施肥コントロールを覚える前に、このタイミングで「有機栽培は足し算ではない」を覚えていただくと、この先の話がとても理解できるようになります。
少し栽培に詳しくなると、「鉄分を入れたほうが」、「硫黄を足したほうが」、「葉っぱの白化はマグネシウムが」などなど、栽培が足し算になってしまう人が多く居ます。
次々と足していき、気付けば土壌が壊れてしまっている…そういう現場は農業でもよく見ます。
有機堆肥も入れれば土が肥沃になると足し算的に入れてしまい、土を壊す農家もたくさん居ます。
どうして足し算になるのか?
それは現場で起こる良くない事象を「不足しているのでは?」と思い込んでしまうからなんです。
施肥コントロールをする場合はこの思い込みが大きな障害となります。
ですから、ここで「有機栽培は足し算ではない」を覚えていただきます。
- 葉の白化現象が!
- 葉っぱの白化はマグネシウム不足で起こっていると判断してしまいがちですが、高等な植物ほど酷暑は光合成を嫌がって白化させることが多くあります。
- 葉に黄変が!
- 肥料を与えても成長が良くない、葉っぱが黄変する場合は硫黄不足を疑いがちですが、実際は肥料過多で水を摂取できていないことが多いです。
- 鉄分が足りていないような症状が…
- 鉄分不足は、要らぬモノを足すことで鉄分が何かと結合してしまい不足してしまうことが多くなります。
「~が不足しているのでは?」
は、植物栽培だけではなく人間の健康管理でもそうなりますよね。
しっかり栄養管理された食事を摂りながらも山のようにサプリメントを飲む…これは人間の性なのかもしれません。
ただ、人間は余分なモノは排出できる機能も備わっているので良いのですが、植物や土壌はそういうわけにはいきません。
ですから、本当は不足していないのに足してしまうと成分バランスが崩れ、栄養バランスが崩れ、微生物バランスが崩れ…
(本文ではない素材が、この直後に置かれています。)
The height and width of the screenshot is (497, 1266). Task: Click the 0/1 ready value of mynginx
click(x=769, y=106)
有機土壌の命となる「バランス」が崩れるリスクが大きくなるわけです!
有機栽培は有機土壌がベースで、常に有機土壌を維持できるようにリバイバル潅水をしています。
ですから、何かが不足するとかは起こりません。
言い替えれば、リバイバル潅水こそ最高のサプリメントなのです。
ですが、確かにこれでは足りない成分があります。
有機土壌は自然で自生できる植物以上の植物、つまり自生力を失った品種改良植物には大きく足りないモノがあります。
■窒素 …タンパク質の素
■糖 …生体エネルギー
■リン酸 …窒素や糖を消費させる
■カルシウム…細胞強化
です…
カリやミネラル(微量要素)は有機土壌、ぼかし肥料や有機堆肥に含まれている分で充分です。ですから、意識しなくても大丈夫です。
作物によっては効果が出せる成分もありますが、それ以上に有機土壌を壊してしまうリスクが高いので意識はしないでください。
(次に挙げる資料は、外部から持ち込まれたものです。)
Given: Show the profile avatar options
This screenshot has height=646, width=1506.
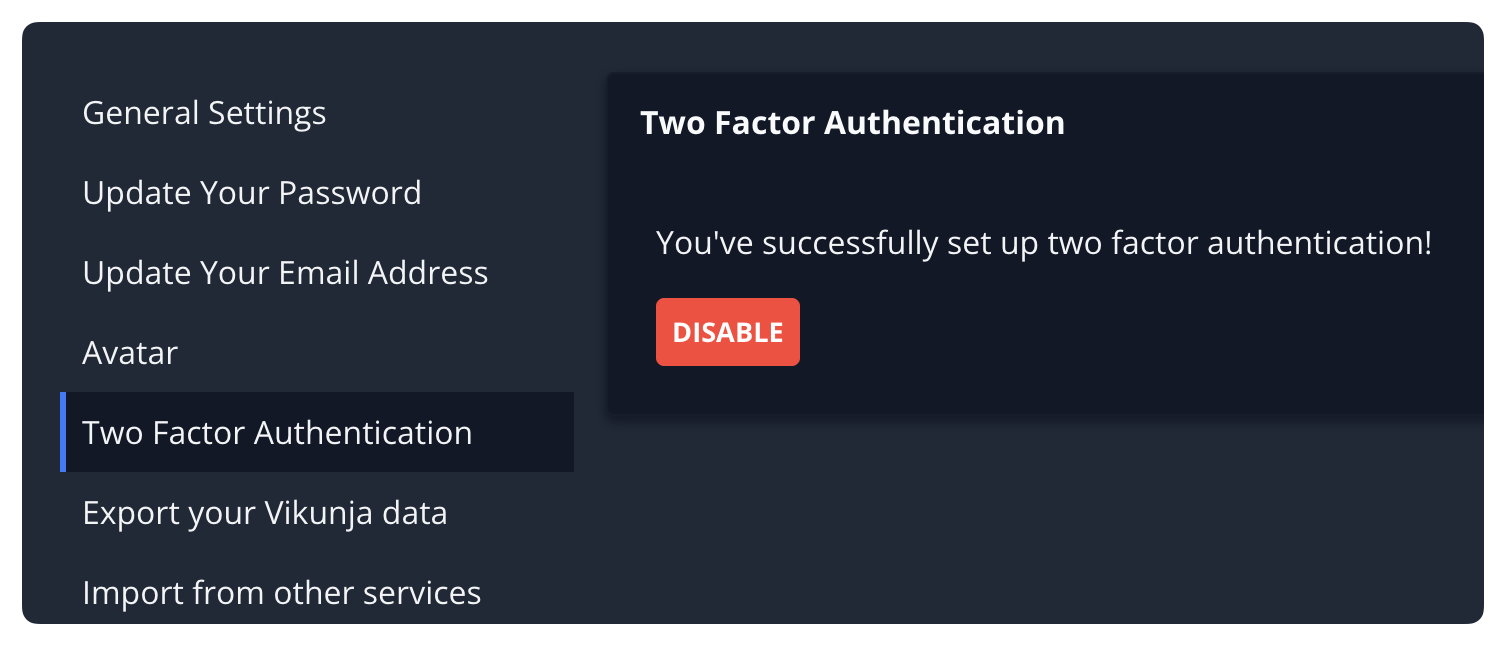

例えばサツマイモはカリ肥料を足すことで品質が上がりますが、他の作物では弊害が起こります。
(作物は作物ごとの解説でやります)
この大きく不足する、窒素、糖、リン酸、カルシウムをどう足していくか?だけを考えていくのが施肥コントロールです。
巷の栽培は「不足しているから足す」ことを「○○を使うと効果的」と表現しています。
鉄分が不足してしまう栽培手法だから鉄分を足しているだけ、硫黄が不足する育て方だから硫黄を足しているだけと考えましょう。
有機土壌なら充分足りています。